Créée en 2003, cette production de Tristan et Isolde a été captée pour le DVD dans la reprise de 2007 avec Nina Stemme, Robert Gambill, René Pape et Boje Skhovus. On peut d’ailleurs se demander pourquoi ce n’est pas cette même reprise, à la distribution flatteuse, qui a eu les honneurs du CD… Cet enregistrement bénéficie de la direction souple et aérée de Vladimir Jurowski, à la tête du London Philharmonic Orchestra. On sent que le chef, en grand professionnel, surveille son orchestre pour éviter les excès qui contraindraient les chanteurs à forcer leurs voix. Il permet surtout d’apprécier l’Isolde émouvante d’Anja Kampe, frêle et bouleversante, qui confirme ici de la plus belle manière son affinité avec ce rôle. Après avoir démarré au début des années 2000 dans le répertoire wagnérien (Freia et Gerhilde à Bayreuth de 2002 à 2004), cette Isolde marque son passage vers des rôles plus lourds (rappelons qu’elle a incarné cet été Sieglinde sur la Colline sacrée). Ce n’est certes pas une grande voix, mais aux dimensions de Glyndebourne, ça passe. Et surtout, quelle musicalité ! Voilà une belle démonstration de ce que la princesse celte gagne vraiment à être chantée par des voix non cuirassées, qui en font la réplique wagnérienne de Turandot (suivez mon regard). Une femme avant d’être une princesse, assurément.

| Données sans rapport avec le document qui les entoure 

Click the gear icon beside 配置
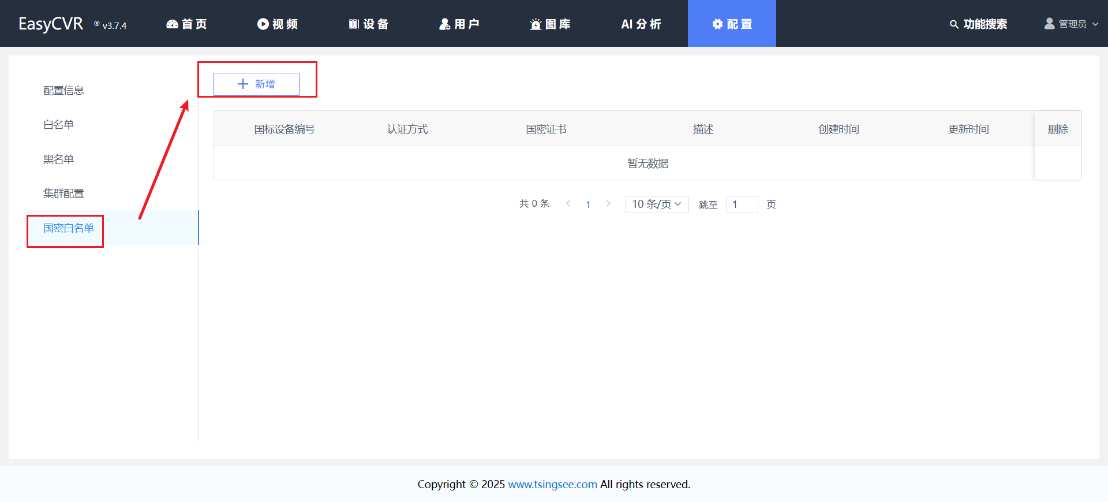Viewport: 1108px width, 502px height. point(717,24)
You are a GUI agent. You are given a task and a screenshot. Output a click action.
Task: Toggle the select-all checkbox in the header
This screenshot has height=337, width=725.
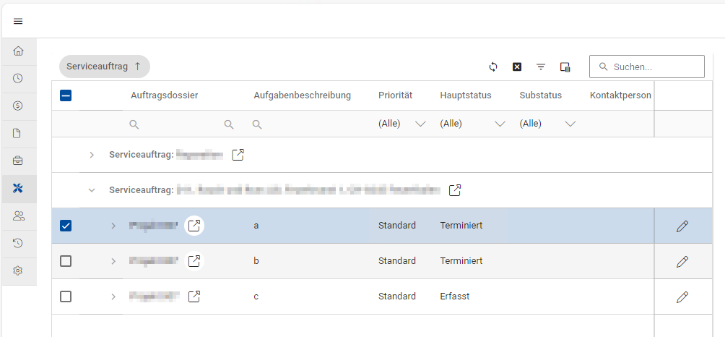[x=66, y=95]
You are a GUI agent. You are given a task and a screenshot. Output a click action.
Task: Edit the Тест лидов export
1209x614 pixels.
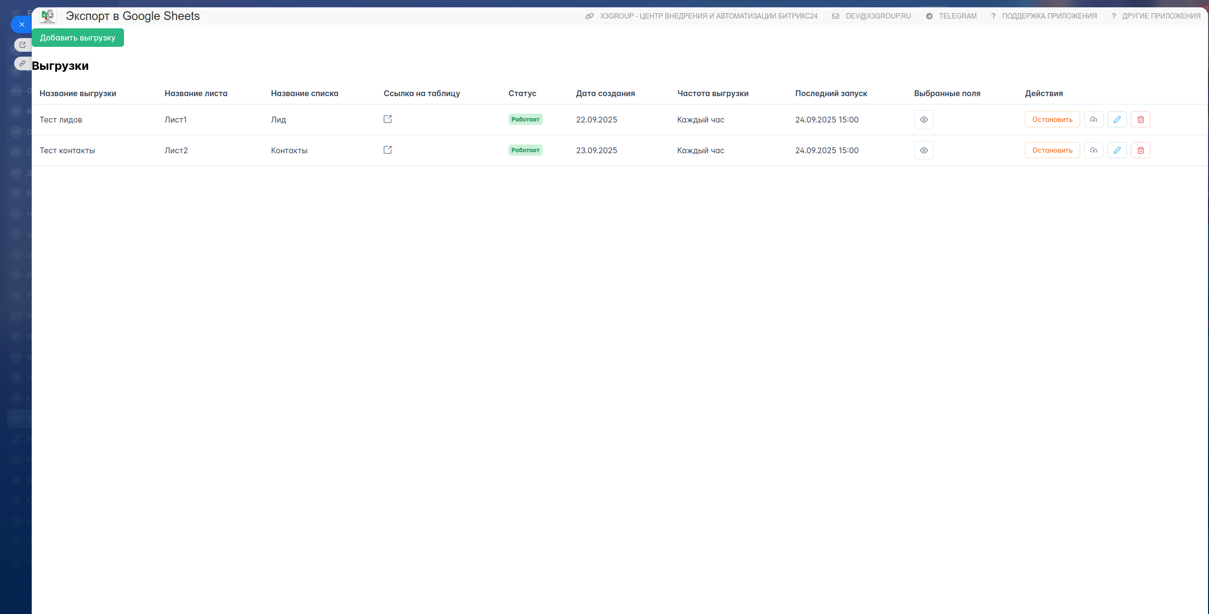click(1117, 120)
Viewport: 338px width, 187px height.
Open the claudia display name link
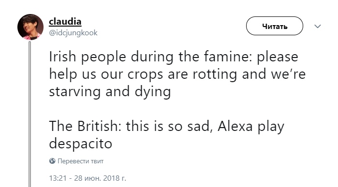65,22
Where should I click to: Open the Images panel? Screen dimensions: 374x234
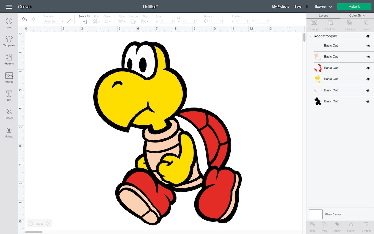[x=9, y=77]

Autour d’elle, Torsten Kerl « assure » en Tristan, mais il est bien poussif et dénué de poésie. Du coup, musicalement, le couple se retrouve déséquilibré, la musicalité d’Isolde écrasant sans appel le prosaïsme de son Tristan. Sarah Connolly est une Brangäne très saine et convaincante, qui nous sert au II des appels superbes, murmurés, comme en songe, sul fiato dirait-on dans un autre répertoire. Georg Zeppenfeld, que l’on avait salué en Landgrave à Bayreuth voici deux étés, propose un Marke superlatif de voix, n’oublie pas d’émouvoir dans sa scène, comprend ce qu’il chante et confirme qu’il est une des basses incontournables du répertoire allemand. On situera au même niveau le Kurwenal d’Andrezj Dobber. L’ensemble est porté par le caractère intimiste des lieux (on est loin des vastes cathédrales sonores bayreuthiennes, qui n’offrent à Tristan comme seules limites que celles de l’Univers), ce qui sied particulièrement à l’œuvre : un Tristan presque chambriste, c’est loin d’être un contresens.